**OBJECTIFS:**
[1] Répondez aux questions suivantes d’après le texte sur les légendes.
(a) Outre Jésus-Christ, Satan et le soldat, quels personnages tiennent les grands rôles dans les légendes ?
(b) Quels deux éléments le paysan russe regarde-t-il comme mystérieux ?
(c) Dans la légende norvégienne, en quel oiseau la femme coupable a-t-elle été métamorphosée ?
[2] Indiquez si chacune des affirmations suivantes s’accorde avec le texte sur les légendes, en répondant par oui ou par non.
(a) Dans les légendes, Satan est battu par sa femme.
(b) Chez les peuples slaves, les gens en contact direct avec l’eau et le feu passent pour des saints.
(c) La légende de la femme changée en pie vient de Norvège.
[3] Recopiez le passage du texte sur les légendes qui commence aux mots « Dans toutes les » et s’arrête après les mots « pour des sorciers. ».

Dans toutes les légendes où Satan joue le principal rôle, cet être imaginaire, dont la mission est de faire autant de mal que possible aux hommes, est battu par sa femme ; le soldat le rembarre à coups de crosse de fusil et souvent il est écrasé sous le marteau du forgeron, car après Jésus-Christ, Satan et le soldat, les grands rôles dans les légendes sont tenus par le forgeron et le meunier.

De tout temps les peuples ont adoré l’eau et le feu et de nos jours encore le paysan russe regarde ces deux éléments comme mystérieux et au-dessus de sa compréhension. Aussi les gens qui sont en contact direct avec eux passent-ils chez les peuples slaves pour des sorciers.

Suivant les traditions religieuses la divinité a souvent opéré des métamorphoses. Certaines nous content l’histoire d’un homme changé en ours ou d’une femme changée en oiseau. Chez un peuple voisin de la Russie, en Norvège, une légende veut qu’une femme coupable ait été, comme punition, métamorphosée en pie, « oiseau qui a toujours soif. »

**DONNÉES BRUTES:**
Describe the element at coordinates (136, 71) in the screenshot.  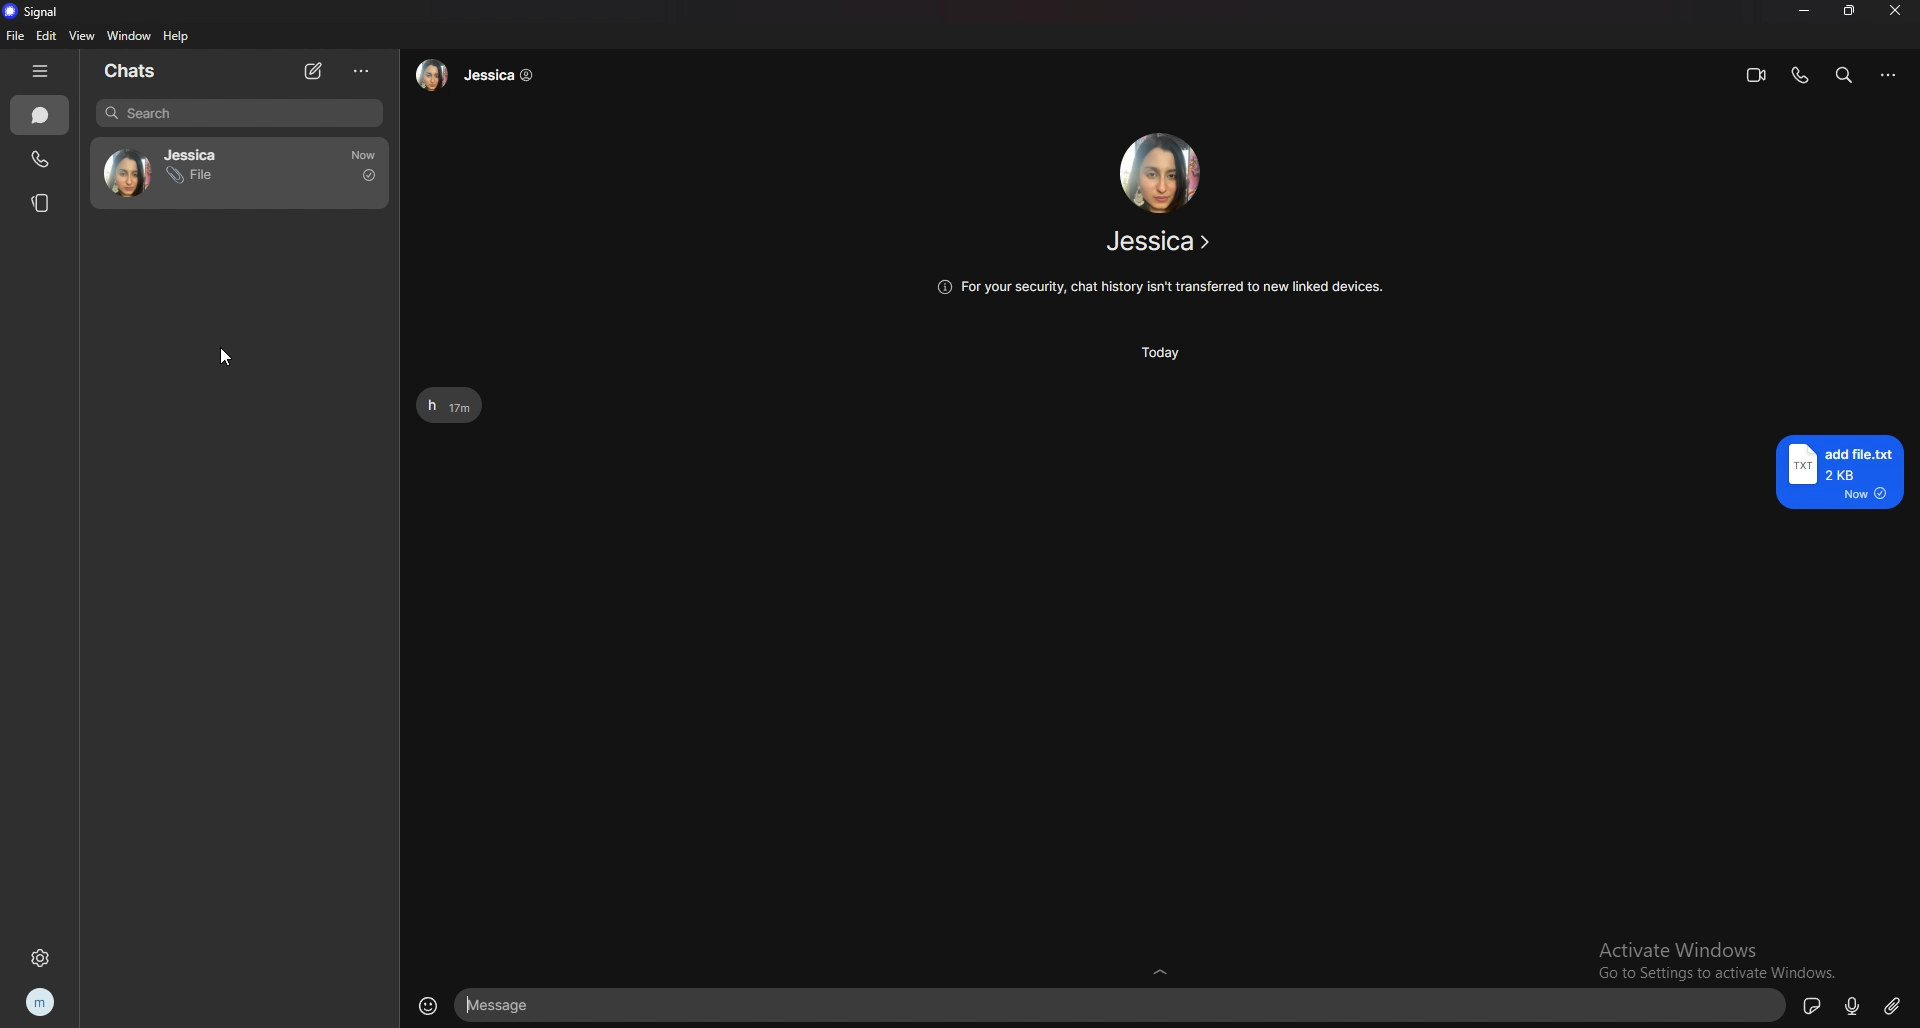
I see `chats` at that location.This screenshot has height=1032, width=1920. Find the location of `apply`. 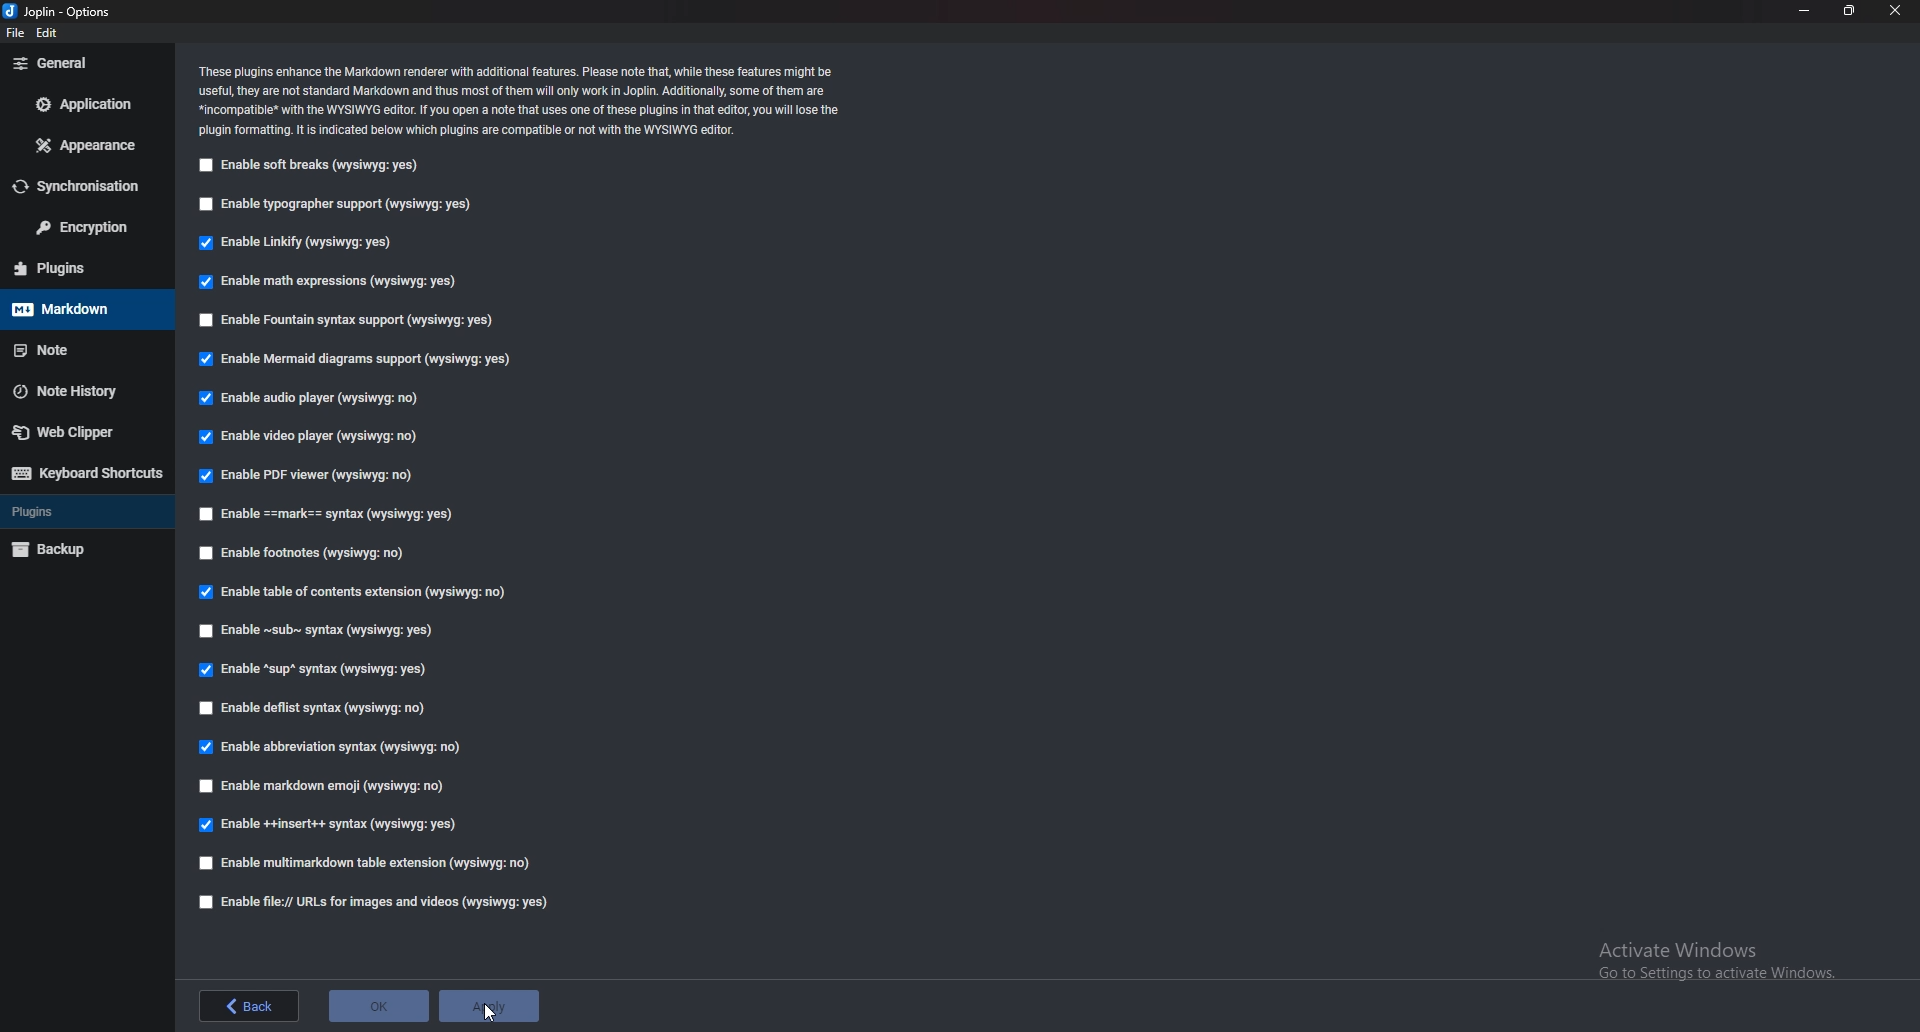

**CORRIGÉS:**
[1]
(a) Le forgeron et le meunier.
(b) L’eau et le feu.
(c) En pie.

[2]
(a) Oui : « cet être imaginaire, dont la mission est de faire autant de mal que possible aux hommes, est battu par sa femme ».
(b) Non : « Aussi les gens qui sont en contact direct avec eux passent-ils chez les peuples slaves pour des sorciers. »
(c) Oui : « en Norvège, une légende veut qu’une femme coupable ait été, comme punition, métamorphosée en pie ».

[3]
Dans toutes les légendes où Satan joue le principal rôle, cet être imaginaire, dont la mission est de faire autant de mal que possible aux hommes, est battu par sa femme ; le soldat le rembarre à coups de crosse de fusil et souvent il est écrasé sous le marteau du forgeron, car après Jésus-Christ, Satan et le soldat, les grands rôles dans les légendes sont tenus par le forgeron et le meunier.

De tout temps les peuples ont adoré l’eau et le feu et de nos jours encore le paysan russe regarde ces deux éléments comme mystérieux et au-dessus de sa compréhension. Aussi les gens qui sont en contact direct avec eux passent-ils chez les peuples slaves pour des sorciers.